Jul
16
2012

Recipe: Pork shoulder from Au Pied de Cochon Sugar Shack

Carl's pork shoulder combines two of Picard's obsessions

Yield: 6 to 8 servings

Carl's Pork shoulder

1 Suckling Pig Shoulder

Glazed Vegetables

250 ml (1 cup) Carl’s Sauce

Freshly ground pepper

Maple brine

80 g (¼ cup) fine salt (dissolves quickly)

1 L (4 cups) water

60 ml (¼ cup) maple syrup

Suckling pig shoulder

1 suckling pig shoulder, about 4.5 kg (10 lb)

Maple brine

Glazed vegetables

2 medium carrots, cut into 0.5 x 7 cm sticks

Salted water

200 ml (¾ cup plus 1 tablespoon) maple syrup

15 g (1 tablespoon) unsalted butter

Salt and pepper

Carl's sauce

½ onion, chopped

15 g (1 tablespoon) unsalted butter

15 ml (1 tablespoon) red wine vinegar

125 ml (½ cup) maple syrup

250 ml (1 cup) PDC veal stock

Cooking juices from the shoulder

18 g (1 tablespoon) Dijon mustard

Salt and pepper

Brine

Mix the salt, water and maple syrup in a bowl until the salt has completely dissolved. Set aside.

Suckling Pig Shoulder

Using a brining pump or large syringe, inject all of the brine into different parts of the shoulder. Set aside.

Injecting the brine perfumes and seasons the meat, making it even juicier. Technically speaking, you can think of this as a kind of internal braising.

Preheat a smoker burning maple wood to 107°C (225°F). Place the shoulder in the smoker skin side up. Smoke for 8 hours, maintaining as constant a temperature as possible. The shoulder is ready when the meat falls easily from the bone.

Ensure the fire is smoking throughout the cooking process, adding wood chips if necessary. The maple wood will lightly smoke the shoulder. If you don’t have a smoker, you can place wood chips in a cast-iron skillet and set it directly on the coals in a regular charcoal grill. Then put the grill grate back on and cook the shoulder as described above.

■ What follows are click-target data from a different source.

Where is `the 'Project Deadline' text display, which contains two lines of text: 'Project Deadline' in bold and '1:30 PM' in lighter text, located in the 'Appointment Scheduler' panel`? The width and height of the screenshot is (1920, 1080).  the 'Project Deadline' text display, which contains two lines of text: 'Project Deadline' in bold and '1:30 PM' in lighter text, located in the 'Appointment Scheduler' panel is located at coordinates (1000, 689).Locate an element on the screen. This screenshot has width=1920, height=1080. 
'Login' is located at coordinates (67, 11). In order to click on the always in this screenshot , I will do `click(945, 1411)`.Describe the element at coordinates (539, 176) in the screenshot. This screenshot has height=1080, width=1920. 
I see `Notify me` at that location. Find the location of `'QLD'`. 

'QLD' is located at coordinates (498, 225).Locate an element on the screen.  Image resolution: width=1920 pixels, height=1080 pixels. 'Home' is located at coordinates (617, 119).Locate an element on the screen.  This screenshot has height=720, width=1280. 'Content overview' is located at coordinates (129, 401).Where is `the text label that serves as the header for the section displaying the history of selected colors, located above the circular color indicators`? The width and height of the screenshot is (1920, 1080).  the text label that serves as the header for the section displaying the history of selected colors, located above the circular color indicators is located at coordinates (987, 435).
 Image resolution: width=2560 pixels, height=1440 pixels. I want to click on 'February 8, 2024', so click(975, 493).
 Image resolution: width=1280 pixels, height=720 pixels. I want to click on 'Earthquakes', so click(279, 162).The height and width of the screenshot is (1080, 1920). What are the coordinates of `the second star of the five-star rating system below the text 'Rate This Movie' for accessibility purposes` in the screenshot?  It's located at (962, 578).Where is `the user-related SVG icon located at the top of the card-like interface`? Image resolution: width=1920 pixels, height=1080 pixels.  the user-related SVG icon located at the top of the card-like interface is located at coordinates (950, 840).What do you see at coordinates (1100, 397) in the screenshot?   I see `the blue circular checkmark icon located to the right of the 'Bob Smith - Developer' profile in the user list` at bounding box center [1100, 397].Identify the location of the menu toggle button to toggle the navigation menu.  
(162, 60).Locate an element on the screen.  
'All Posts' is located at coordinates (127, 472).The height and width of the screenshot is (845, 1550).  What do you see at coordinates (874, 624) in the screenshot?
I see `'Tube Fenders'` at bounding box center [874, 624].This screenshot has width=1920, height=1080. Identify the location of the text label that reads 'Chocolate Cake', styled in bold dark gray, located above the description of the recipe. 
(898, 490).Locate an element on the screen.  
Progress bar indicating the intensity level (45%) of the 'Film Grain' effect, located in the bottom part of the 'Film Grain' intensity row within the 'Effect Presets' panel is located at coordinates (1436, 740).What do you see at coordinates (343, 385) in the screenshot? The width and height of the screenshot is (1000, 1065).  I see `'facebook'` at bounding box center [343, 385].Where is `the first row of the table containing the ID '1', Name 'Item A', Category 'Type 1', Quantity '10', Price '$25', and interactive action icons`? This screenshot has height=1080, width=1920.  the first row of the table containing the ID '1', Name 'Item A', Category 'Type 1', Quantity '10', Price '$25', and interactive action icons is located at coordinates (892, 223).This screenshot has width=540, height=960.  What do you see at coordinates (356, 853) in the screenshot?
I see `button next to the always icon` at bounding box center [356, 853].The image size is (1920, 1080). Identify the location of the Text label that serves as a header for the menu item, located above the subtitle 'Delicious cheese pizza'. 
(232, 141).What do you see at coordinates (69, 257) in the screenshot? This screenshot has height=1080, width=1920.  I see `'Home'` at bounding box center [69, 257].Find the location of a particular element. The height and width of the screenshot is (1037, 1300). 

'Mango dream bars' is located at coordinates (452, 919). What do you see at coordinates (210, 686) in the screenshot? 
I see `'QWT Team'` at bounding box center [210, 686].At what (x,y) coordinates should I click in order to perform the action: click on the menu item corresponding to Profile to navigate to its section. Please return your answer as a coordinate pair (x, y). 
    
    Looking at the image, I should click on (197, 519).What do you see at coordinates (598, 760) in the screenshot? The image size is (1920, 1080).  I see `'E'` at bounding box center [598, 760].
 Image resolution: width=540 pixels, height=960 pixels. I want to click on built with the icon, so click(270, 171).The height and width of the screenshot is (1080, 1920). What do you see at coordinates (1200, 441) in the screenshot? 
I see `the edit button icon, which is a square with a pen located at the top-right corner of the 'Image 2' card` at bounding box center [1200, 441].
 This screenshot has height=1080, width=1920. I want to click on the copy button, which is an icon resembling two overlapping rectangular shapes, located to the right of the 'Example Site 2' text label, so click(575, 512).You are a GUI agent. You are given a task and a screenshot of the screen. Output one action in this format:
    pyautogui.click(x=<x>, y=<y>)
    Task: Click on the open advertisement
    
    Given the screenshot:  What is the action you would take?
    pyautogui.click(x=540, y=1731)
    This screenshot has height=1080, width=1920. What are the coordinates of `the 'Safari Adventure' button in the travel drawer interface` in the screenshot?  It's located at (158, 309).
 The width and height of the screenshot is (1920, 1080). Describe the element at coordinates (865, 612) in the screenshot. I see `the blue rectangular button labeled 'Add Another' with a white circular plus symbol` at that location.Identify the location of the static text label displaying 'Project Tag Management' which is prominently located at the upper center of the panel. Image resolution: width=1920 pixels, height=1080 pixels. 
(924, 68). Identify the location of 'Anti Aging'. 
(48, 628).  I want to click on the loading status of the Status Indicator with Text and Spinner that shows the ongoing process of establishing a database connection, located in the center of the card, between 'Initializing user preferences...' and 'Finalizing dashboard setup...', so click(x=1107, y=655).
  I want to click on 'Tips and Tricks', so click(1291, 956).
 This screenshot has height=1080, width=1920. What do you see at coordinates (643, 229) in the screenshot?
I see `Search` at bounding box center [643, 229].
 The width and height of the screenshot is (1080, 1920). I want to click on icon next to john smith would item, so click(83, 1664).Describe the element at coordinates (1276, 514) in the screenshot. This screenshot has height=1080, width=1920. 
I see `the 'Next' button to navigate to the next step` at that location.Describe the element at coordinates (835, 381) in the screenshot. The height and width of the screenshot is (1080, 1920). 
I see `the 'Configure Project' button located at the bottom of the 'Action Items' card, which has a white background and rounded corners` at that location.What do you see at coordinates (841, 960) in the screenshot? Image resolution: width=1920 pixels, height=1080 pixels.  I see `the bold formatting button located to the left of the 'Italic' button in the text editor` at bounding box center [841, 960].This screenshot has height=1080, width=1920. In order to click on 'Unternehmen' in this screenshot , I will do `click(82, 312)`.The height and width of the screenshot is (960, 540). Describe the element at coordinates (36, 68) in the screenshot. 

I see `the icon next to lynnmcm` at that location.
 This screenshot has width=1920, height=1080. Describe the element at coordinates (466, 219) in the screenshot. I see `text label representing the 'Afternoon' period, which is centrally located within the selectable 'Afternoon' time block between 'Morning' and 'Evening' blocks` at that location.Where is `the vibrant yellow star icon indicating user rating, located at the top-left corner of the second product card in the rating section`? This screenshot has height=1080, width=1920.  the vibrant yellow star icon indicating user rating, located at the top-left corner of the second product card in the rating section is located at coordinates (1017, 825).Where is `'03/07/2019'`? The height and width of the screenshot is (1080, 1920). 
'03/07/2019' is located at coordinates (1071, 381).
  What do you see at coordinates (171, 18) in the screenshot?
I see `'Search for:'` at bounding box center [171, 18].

When finished cooking, transfer the shoulder to a bowl and let rest for 30 minutes. Save the juices that accumulate in the bowl for use in making the sauce.

Carl’s Sauce

In a saucepan, sweat the chopped onion in the butter. Add the wine vinegar and reduce by half. Add the maple syrup and reduce again by half. Add the veal stock and reduce by a third. Add the saved pork juices and cook for two minutes. Remove from the heat and whisk in the mustard to bind the sauce. Adjust the seasoning and set aside.